Exercise inputs section start

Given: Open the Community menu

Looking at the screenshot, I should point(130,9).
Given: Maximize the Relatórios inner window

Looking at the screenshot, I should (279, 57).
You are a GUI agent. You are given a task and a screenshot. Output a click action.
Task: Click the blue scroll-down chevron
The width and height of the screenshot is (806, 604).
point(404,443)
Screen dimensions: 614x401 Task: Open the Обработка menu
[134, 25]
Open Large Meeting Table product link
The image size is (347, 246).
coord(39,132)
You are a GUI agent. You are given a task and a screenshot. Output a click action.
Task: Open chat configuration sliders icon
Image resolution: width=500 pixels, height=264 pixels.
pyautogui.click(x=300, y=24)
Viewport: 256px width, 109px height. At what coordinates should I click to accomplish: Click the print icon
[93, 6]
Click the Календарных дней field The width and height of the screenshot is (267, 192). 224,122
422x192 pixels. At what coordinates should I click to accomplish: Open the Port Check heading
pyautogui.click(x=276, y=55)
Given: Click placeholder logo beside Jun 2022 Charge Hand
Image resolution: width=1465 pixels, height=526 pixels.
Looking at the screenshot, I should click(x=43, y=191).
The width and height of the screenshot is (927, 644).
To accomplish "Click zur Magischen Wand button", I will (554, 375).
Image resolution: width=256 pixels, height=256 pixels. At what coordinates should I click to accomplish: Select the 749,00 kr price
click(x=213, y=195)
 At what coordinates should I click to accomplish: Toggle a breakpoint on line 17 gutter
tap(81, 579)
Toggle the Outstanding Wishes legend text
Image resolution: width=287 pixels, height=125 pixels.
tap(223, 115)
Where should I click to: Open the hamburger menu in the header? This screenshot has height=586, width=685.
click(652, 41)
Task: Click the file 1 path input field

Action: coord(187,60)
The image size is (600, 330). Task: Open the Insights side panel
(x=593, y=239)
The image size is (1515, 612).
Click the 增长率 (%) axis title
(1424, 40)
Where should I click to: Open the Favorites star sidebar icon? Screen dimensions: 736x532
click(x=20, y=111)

Exercise inputs section end

Task details:
Lines from the one with "Click the 增长率 (%) axis title" through the last line above must be printed exactly; no other line is to appear.

Solution:
Click the 增长率 (%) axis title
(1424, 40)
Where should I click to: Open the Favorites star sidebar icon? Screen dimensions: 736x532
click(x=20, y=111)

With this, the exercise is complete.